** begin SUPPLIED TEXT **
Physics and Mathematics
Electric Field Intensity Due to a Line Charge
1. Concept Overview
A line charge is a long, thin wire or rod on which charge is uniformly distributed.
If a charge [\lambda] (lambda) is present per unit length, it produces an electric field in the surrounding space.
To calculate this field, we use Gauss’s Law, because the system has cylindrical symmetry.
Understanding
- A long charged wire spreads electric field lines radially outward (for +λ) or inward (for –λ).
- The field is the same at all points at the same distance from the wire.
- This symmetry allows us to use a cylindrical Gaussian surface.
Gauss’s Law states:
[\oint \vec{E} \cdot d\vec{A}] [= \dfrac{Q_{\text{enclosed}}}{\varepsilon_0}]
We choose a cylindrical surface because:
- Field is radial
- Field is constant for a fixed radius
- Field is perpendicular to curved surface → simplifies calculation
2. Explanation and Mathematical Derivation
Consider a long straight wire carrying uniform line charge density [\lambda (C/m)].
Let us find the electric field at a distance [r] from the wire.
Gaussian Surface
We choose a cylinder of:
- Radius = [r]
- Length = [L]
Electric flux through the surface
The flux is only through the curved surface, not through flat ends.
** end SUPPLIED TEXT **
THE TASK
Reproduce the portion of the text on line charges starting with "If a charge" and going on through "has cylindrical symmetry.". Draw only on the text on line charges above.
** begin SUPPLIED MATERIAL **
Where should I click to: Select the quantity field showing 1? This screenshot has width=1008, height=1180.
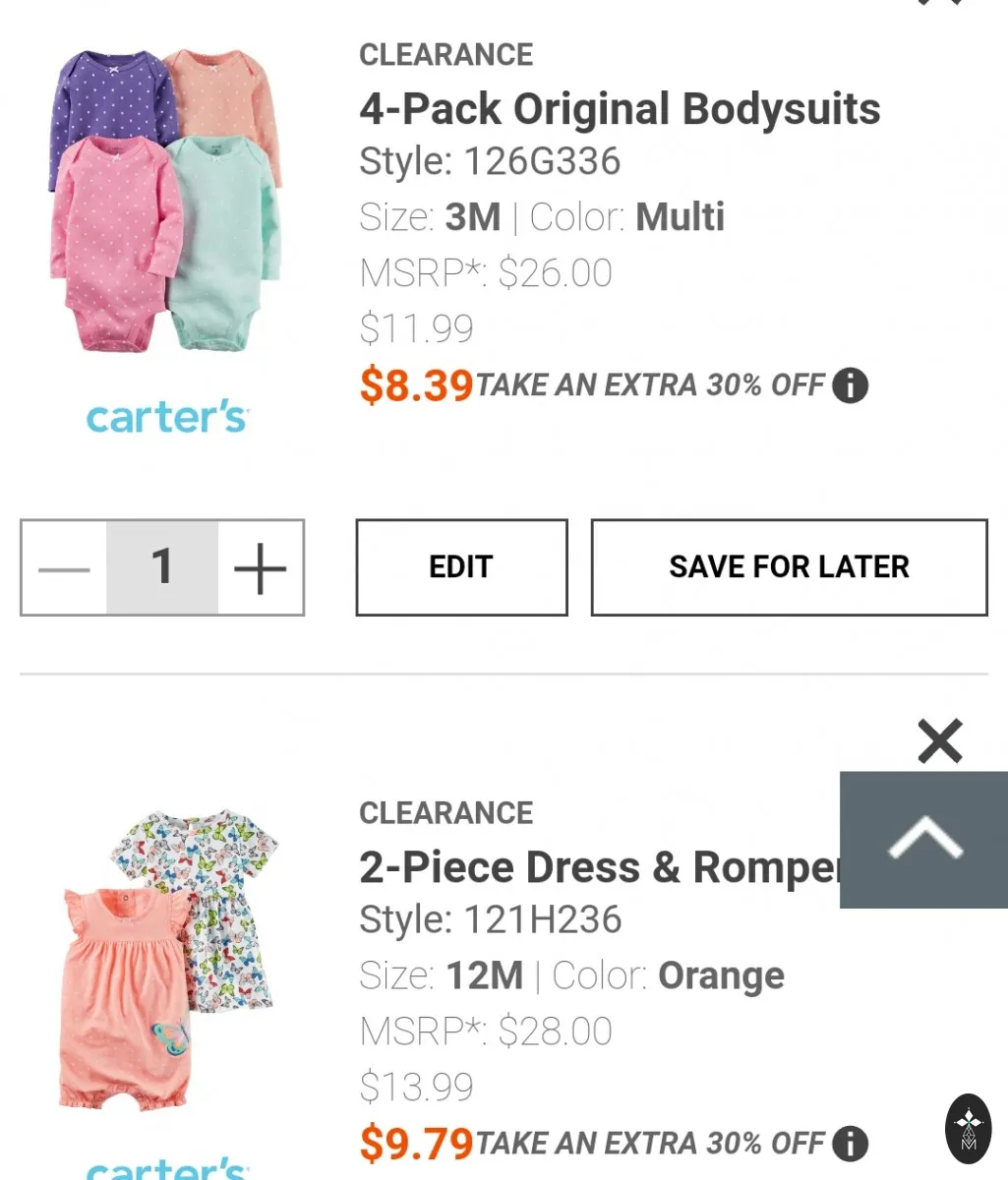point(162,567)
** end SUPPLIED MATERIAL **
THE RESULT
If a charge [\lambda] (lambda) is present per unit length, it produces an electric field in the surrounding space.
To calculate this field, we use Gauss’s Law, because the system has cylindrical symmetry.